[Stored data entries]
--- START ---
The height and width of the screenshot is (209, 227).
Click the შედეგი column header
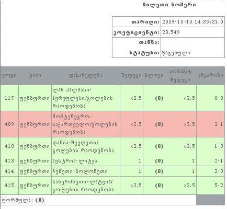131,76
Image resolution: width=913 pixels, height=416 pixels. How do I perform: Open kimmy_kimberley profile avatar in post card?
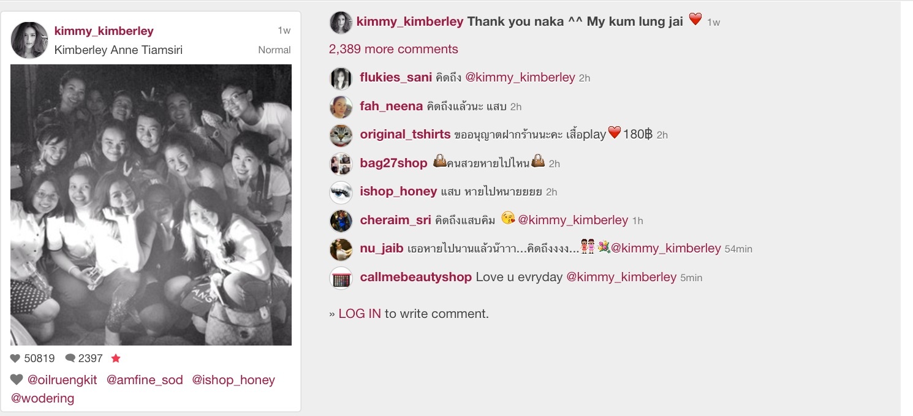point(29,40)
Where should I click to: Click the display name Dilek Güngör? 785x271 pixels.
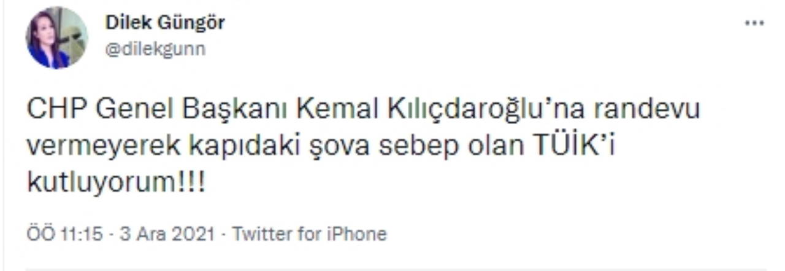(165, 23)
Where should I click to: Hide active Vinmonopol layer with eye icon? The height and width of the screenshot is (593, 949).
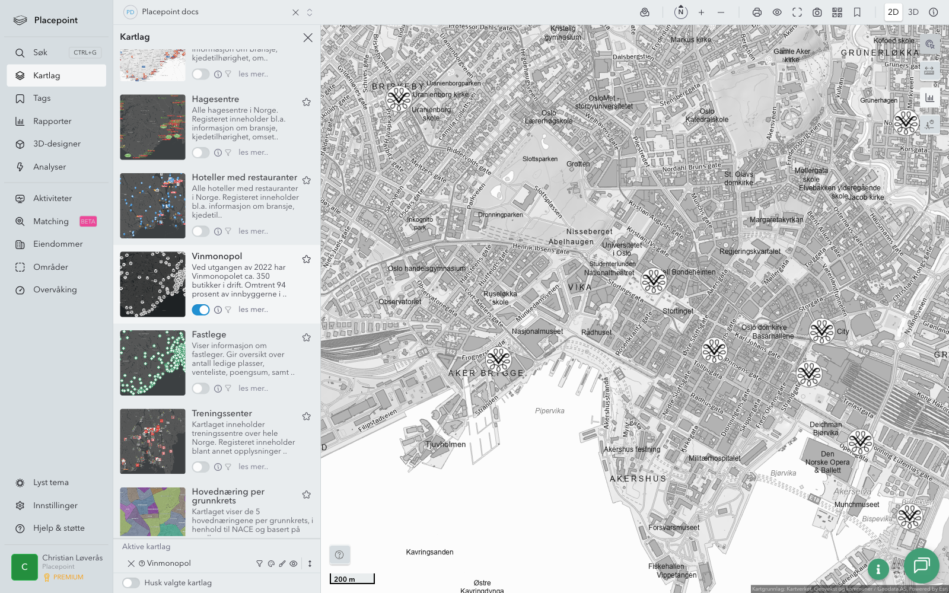point(294,564)
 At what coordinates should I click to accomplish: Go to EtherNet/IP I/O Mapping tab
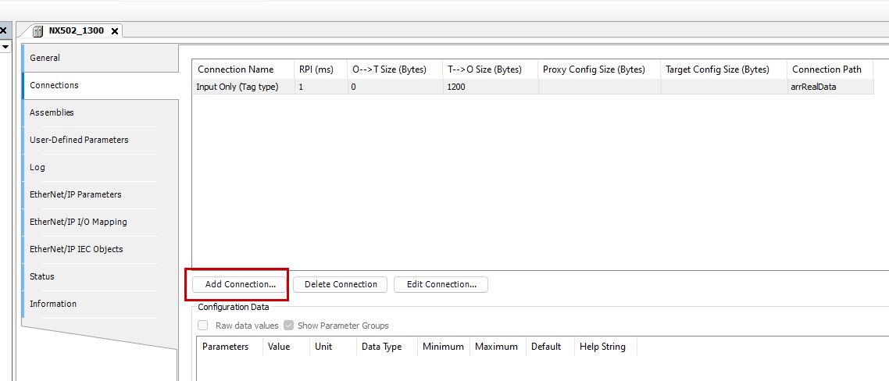coord(78,222)
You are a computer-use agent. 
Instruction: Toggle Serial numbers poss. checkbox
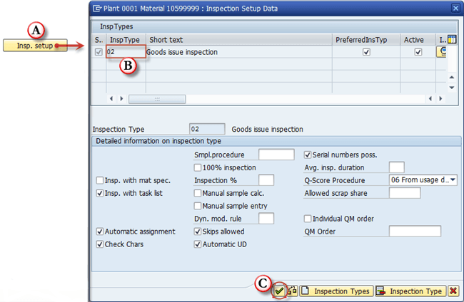coord(308,155)
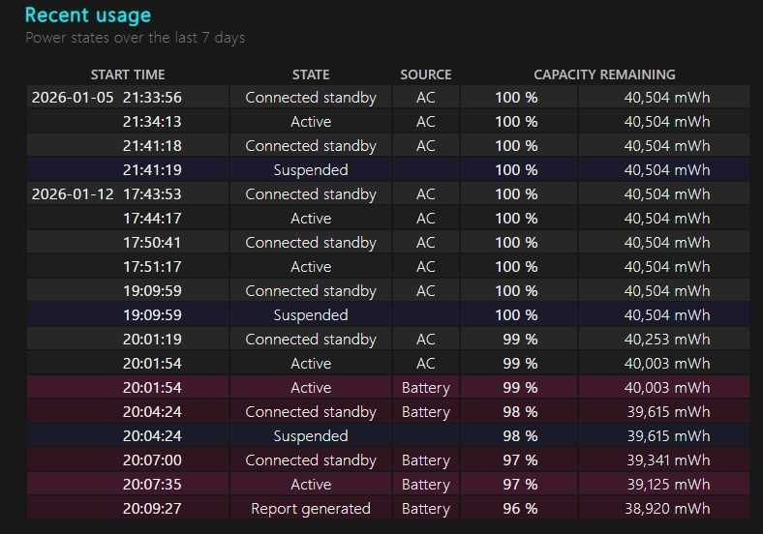Click the STATE column header

pyautogui.click(x=311, y=74)
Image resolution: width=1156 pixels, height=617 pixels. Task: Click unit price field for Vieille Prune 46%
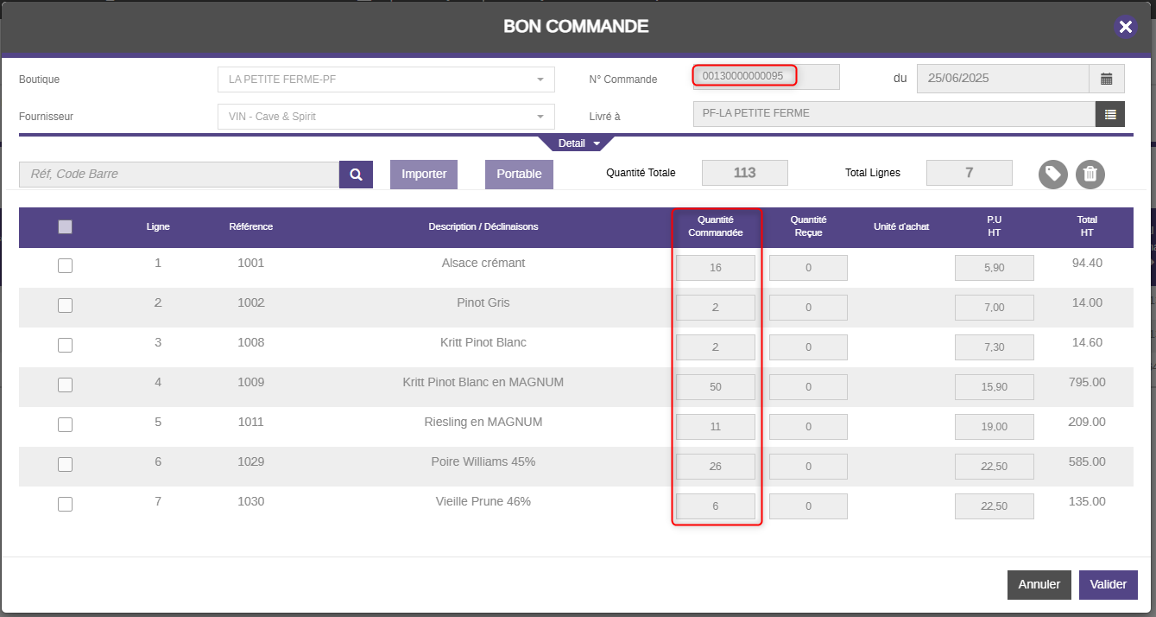tap(994, 506)
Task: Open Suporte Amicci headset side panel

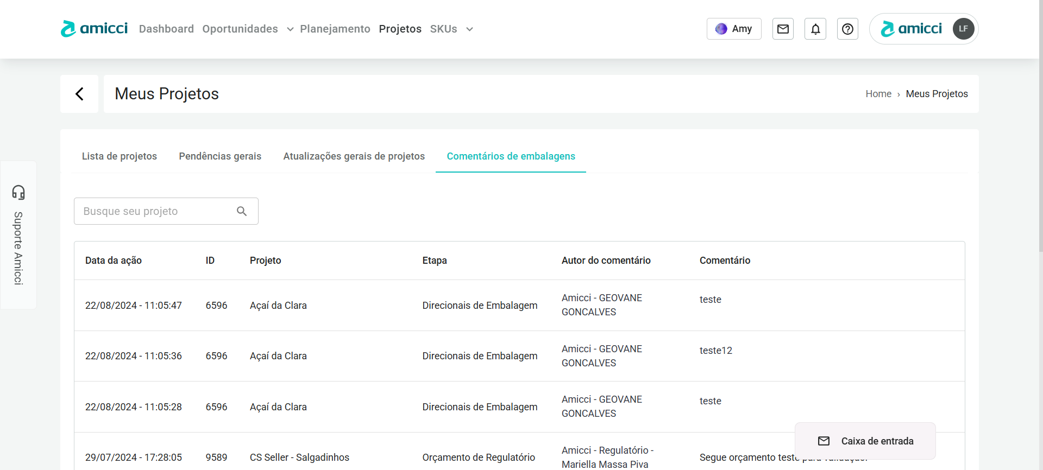Action: (x=18, y=234)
--- END ---
Reproduce the records, all of them, word for word; omit the pictures.

* The completed task *
The height and width of the screenshot is (209, 227).
Click the შედეგი column header
131,76
Image resolution: width=913 pixels, height=416 pixels. How do I perform: Open kimmy_kimberley profile avatar in post card?
point(29,40)
Where should I click to: Click the display name Dilek Güngör? 785x271 pixels.
(165, 23)
Where should I click to: Hide active Vinmonopol layer with eye icon? The height and width of the screenshot is (593, 949).
point(294,564)
 At what coordinates should I click to accomplish: Go to EtherNet/IP I/O Mapping tab
coord(78,222)
You are a computer-use agent. 
Instruction: Toggle Serial numbers poss. checkbox
coord(308,155)
Click the STATE column header

pyautogui.click(x=311, y=74)
Image resolution: width=1156 pixels, height=617 pixels. Task: Click unit price field for Vieille Prune 46%
tap(994, 506)
Task: Open Suporte Amicci headset side panel

Action: (x=18, y=234)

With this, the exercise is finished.